▶ [Texte présenté]

Les livres et moi, mes coups de coeur, mes découvertes, mes créations ou mes voyages : intellectuels, spirituels, botaniques ou culinaires...
On fait semblant d'être grand. Et, dans le meilleur des cas, je crois, on fera semblant toute sa vie.
C'est sûrement cela que ma grand-mère appelle grandir : monter un peu dans l'air et se voir enfin.
Je sais que pour une seule enfance intacte, un jardin suspendu comme le mien, il y en a des dizaines qui tombent en éboulis vers la plaine ou sont mangés par le désert. Je regarde passer ces jardins assiégés, dévastés, qui promènent leurs yeux grands ouverts.
Alors je me demande qui a veillé pour moi sur les frontières du haut plateau de l'enfance...
L'auteur nous embarque dans son univers, espérant retrouver la trace du territoire de son enfance. Au passage ce sont certains de ses souvenirs qui vont bien entendu revenir à la surface comme ces dimanches de pique-nique en famille, ses jeux avec sa fratrie ou ses cousins, l'arrivée sur le lieu de vacances et le jour où pour la première fois, une faille est apparu dans son monde d'enfant...
L'enfance est là, en effet, jusqu'à ce que son grand-père lui demande d'écrire un petit mot, un poème, quelques lignes pour son ami d'enfance à lui, Coco, qu'il n'a pas revu depuis des années...et qui va avoir 80 ans, prétextant qu'il ne peut plus écrire à présent.
C'est pour retrouver ce poème au milieu des papiers de famille que l'auteur décide des années après d'escalader le mur de la vieille maison de famille... il espère revivre ce moment où son enfance a glissé vers le monde des adultes.
- Le problème, dit-il soudain, c'est que je ne peux plus rien écrire.
J'ai essayé de sourire. Je connaissais la plume de mon grand-père, la musique de sa langue. La parole était son trésor de toujours. Il avait le génie des mots vibrants, il était orateur, clown à l'occasion, romantique ou prédicateur selon les jours. Il faisait mécaniquement des vers sans s'en rendre compte, et son unique héros s'appelait Cyrano.
Un petit livre très poétique, tendre, et plein de douceur, d'une centaine de pages à peine qui se lit dans un souffle et nous invite à revisiter notre propre enfance.
Encore faut-il accepter de repartir nous-même dans nos propres souvenirs et ces moments qui aujourd'hui parfois nous procurent autant de douleur que de joies...
Quelle part de notre enfance laissons-nous vivre en nous ?
Et le reste qu'en avons-nous fait, qu'avons nous fait de l'enfant perdu ?
Ceci explique sans doute que ce petit livre attire autant de critiques positives que négatives.

▶ [Lignes affichées]
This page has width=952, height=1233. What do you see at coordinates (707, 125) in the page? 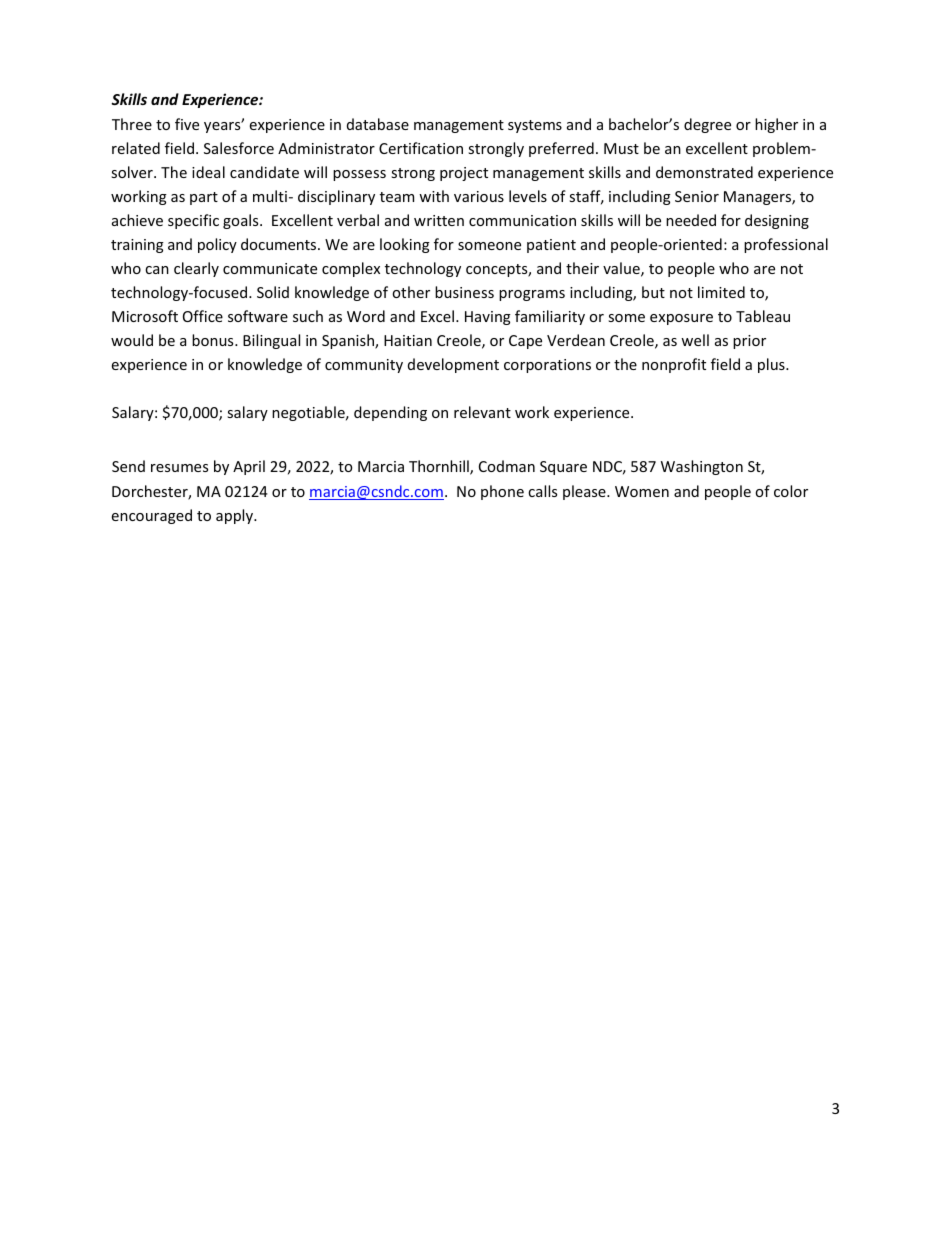
I see `degree` at bounding box center [707, 125].
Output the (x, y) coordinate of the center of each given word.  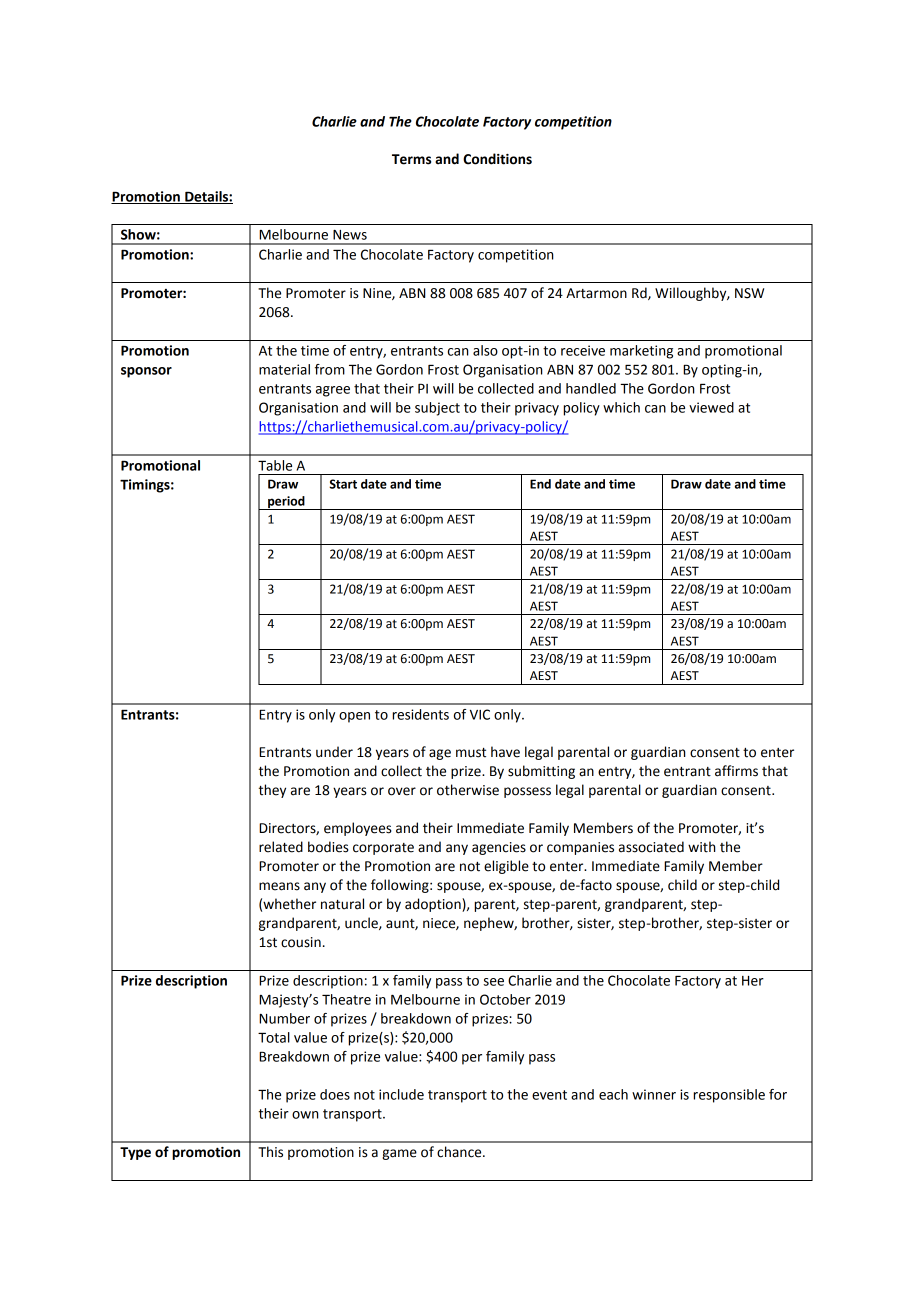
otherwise (468, 790)
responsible (729, 1096)
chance (460, 1152)
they (272, 791)
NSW (749, 293)
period (286, 503)
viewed (711, 407)
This (270, 1152)
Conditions (497, 159)
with (701, 847)
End (540, 484)
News (350, 235)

▶ [Consigne] D'après le texte présenté, comment s'appelait l'unique héros du grand-père ?

▶ [Réponse attendue] Son unique héros s'appelait Cyrano.